#### Given records

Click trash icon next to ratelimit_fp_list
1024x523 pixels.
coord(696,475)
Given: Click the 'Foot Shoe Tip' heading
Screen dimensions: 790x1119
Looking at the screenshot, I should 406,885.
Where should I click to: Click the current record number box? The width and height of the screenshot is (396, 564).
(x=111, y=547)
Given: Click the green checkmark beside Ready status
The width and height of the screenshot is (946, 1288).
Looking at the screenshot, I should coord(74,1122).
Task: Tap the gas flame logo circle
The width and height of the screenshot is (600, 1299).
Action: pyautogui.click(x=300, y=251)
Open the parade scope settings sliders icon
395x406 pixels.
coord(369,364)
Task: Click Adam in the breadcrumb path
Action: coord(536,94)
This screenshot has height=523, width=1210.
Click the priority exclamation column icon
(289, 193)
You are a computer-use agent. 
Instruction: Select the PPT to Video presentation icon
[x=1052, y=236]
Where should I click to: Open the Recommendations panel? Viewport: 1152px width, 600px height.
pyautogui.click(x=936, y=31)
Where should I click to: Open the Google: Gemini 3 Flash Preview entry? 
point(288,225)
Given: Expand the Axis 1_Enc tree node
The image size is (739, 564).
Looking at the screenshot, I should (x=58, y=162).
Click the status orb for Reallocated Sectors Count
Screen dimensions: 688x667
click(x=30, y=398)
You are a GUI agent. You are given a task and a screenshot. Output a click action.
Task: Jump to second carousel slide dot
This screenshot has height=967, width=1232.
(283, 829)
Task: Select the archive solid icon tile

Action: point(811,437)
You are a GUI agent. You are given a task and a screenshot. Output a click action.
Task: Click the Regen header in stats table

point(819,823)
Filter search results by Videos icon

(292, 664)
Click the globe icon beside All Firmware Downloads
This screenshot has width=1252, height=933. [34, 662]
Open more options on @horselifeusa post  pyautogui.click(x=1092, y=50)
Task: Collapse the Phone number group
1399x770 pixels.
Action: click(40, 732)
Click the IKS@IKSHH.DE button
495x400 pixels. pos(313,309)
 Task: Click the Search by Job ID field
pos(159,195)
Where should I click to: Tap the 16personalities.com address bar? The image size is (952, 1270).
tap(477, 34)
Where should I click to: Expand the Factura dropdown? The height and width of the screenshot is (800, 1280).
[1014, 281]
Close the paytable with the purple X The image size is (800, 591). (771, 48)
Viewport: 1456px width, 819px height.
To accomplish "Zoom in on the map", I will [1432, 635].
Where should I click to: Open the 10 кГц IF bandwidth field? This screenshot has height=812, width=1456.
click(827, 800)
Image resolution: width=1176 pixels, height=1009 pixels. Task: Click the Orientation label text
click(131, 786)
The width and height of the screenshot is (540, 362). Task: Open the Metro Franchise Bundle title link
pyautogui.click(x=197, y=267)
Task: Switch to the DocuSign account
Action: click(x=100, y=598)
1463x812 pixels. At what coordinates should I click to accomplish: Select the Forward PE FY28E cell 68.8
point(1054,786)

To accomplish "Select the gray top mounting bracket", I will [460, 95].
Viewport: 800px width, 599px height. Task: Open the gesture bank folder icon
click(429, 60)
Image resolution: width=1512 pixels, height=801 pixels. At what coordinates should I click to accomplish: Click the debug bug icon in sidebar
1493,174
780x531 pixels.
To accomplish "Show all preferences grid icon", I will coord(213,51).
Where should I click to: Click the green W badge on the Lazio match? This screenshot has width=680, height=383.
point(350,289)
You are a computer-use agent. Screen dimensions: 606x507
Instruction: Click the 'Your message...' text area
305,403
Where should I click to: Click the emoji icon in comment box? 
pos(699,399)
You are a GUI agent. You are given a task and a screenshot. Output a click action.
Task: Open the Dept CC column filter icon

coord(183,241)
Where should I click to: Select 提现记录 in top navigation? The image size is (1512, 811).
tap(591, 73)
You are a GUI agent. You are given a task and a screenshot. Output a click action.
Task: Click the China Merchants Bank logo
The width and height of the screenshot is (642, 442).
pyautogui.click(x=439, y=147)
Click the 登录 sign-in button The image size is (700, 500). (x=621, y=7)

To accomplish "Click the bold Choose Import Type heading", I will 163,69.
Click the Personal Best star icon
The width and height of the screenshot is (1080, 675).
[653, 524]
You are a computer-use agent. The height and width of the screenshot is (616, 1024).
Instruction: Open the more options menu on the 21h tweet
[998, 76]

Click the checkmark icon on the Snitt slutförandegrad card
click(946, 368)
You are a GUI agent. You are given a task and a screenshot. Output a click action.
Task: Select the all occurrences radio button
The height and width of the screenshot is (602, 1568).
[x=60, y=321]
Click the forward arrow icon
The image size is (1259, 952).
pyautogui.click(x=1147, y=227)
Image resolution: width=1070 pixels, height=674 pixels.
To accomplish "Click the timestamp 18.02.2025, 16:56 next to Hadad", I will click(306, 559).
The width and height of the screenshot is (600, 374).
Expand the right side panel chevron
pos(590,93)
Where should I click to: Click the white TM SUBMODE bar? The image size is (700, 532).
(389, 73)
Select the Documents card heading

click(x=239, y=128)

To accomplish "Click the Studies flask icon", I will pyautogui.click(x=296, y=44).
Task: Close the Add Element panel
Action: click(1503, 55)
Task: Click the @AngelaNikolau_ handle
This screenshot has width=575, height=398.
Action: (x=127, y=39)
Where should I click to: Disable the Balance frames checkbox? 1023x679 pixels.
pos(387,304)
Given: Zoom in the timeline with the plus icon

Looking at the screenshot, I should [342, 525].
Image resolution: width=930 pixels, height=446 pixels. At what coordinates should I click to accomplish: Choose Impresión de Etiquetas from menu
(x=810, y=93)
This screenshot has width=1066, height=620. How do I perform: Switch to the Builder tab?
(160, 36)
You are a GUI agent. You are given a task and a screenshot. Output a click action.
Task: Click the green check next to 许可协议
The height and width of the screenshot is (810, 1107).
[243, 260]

########

Exercise objective: The lines above starting at the one that contains "Given: Expand the Axis 1_Enc tree node" and ending at the one that contains "Task: Collapse the Phone number group" must be transcribed exactly, and no other lines may appear.

Solution to this problem:
Given: Expand the Axis 1_Enc tree node
The image size is (739, 564).
Looking at the screenshot, I should (x=58, y=162).
Click the status orb for Reallocated Sectors Count
Screen dimensions: 688x667
click(x=30, y=398)
You are a GUI agent. You are given a task and a screenshot. Output a click action.
Task: Jump to second carousel slide dot
This screenshot has height=967, width=1232.
(283, 829)
Task: Select the archive solid icon tile

Action: point(811,437)
You are a GUI agent. You are given a task and a screenshot. Output a click action.
Task: Click the Regen header in stats table

point(819,823)
Filter search results by Videos icon

(292, 664)
Click the globe icon beside All Firmware Downloads
This screenshot has width=1252, height=933. [34, 662]
Open more options on @horselifeusa post  pyautogui.click(x=1092, y=50)
Task: Collapse the Phone number group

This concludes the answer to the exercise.